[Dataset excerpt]
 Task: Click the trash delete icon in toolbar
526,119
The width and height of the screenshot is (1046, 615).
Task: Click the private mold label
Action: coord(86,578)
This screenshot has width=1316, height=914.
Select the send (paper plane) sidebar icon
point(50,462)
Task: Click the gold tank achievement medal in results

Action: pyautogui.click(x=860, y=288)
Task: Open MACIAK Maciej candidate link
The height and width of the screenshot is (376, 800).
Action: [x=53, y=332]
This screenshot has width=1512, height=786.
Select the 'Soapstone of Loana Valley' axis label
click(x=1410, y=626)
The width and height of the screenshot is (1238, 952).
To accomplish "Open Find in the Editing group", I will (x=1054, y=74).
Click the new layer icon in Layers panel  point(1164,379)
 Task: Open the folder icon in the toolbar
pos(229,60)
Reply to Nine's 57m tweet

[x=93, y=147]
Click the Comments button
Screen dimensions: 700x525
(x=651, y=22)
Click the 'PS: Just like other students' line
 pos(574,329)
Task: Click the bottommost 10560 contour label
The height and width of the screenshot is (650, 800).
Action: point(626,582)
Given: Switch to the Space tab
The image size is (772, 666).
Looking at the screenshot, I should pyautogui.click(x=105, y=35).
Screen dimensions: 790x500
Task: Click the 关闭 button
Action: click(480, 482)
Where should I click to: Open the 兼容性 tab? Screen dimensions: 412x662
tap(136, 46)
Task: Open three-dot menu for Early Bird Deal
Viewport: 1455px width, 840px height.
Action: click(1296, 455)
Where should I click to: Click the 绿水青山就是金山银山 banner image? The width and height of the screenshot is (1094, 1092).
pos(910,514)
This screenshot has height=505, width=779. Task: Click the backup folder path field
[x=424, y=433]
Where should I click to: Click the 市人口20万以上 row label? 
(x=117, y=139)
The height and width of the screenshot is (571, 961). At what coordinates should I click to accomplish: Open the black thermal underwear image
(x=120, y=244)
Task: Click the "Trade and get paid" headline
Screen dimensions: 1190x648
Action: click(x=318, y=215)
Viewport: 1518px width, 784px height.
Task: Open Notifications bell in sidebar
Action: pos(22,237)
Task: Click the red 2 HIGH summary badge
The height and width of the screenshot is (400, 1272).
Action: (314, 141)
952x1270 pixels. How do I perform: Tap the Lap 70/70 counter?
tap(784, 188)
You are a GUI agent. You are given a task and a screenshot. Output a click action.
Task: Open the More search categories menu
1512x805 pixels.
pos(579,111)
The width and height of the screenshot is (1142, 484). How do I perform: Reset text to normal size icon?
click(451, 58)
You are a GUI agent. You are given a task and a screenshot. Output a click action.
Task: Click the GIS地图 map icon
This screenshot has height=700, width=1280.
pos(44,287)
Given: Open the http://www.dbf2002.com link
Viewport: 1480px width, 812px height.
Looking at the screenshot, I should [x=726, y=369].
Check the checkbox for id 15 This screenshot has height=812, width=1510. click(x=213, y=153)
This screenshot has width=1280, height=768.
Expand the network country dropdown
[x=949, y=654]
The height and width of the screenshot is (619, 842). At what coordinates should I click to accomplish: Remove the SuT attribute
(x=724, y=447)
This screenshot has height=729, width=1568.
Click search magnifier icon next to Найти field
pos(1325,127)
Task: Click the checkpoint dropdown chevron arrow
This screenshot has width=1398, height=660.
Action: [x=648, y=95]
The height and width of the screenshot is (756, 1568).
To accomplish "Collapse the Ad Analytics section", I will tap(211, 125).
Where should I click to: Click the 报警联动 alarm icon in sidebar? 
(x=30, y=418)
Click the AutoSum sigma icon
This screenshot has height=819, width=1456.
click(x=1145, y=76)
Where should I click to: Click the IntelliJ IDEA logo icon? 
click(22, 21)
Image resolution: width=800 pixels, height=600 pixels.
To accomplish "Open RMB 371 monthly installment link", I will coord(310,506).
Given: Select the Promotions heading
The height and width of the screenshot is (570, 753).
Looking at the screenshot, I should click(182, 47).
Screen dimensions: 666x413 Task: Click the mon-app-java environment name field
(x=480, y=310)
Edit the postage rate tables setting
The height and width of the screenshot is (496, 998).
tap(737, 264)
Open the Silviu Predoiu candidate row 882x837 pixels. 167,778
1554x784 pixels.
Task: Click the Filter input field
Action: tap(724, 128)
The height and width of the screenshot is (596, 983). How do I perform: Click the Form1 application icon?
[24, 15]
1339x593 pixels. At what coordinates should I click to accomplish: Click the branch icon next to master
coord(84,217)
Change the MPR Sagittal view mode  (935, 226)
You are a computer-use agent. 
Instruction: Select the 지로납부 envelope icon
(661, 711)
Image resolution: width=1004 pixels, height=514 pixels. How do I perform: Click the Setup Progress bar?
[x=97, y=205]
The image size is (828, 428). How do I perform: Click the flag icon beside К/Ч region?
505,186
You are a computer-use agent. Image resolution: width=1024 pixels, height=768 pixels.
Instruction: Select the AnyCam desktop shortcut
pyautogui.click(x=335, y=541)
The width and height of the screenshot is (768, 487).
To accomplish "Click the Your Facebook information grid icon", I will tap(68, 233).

▸ Direction: Output the lines of the material above exactly as they appear, everything from the line containing "This screenshot has height=729, width=1568." down to the line containing "Action: [x=648, y=95]", both included.

▸ Correct result:
This screenshot has height=729, width=1568.
Click search magnifier icon next to Найти field
pos(1325,127)
Task: Click the checkpoint dropdown chevron arrow
This screenshot has width=1398, height=660.
Action: [x=648, y=95]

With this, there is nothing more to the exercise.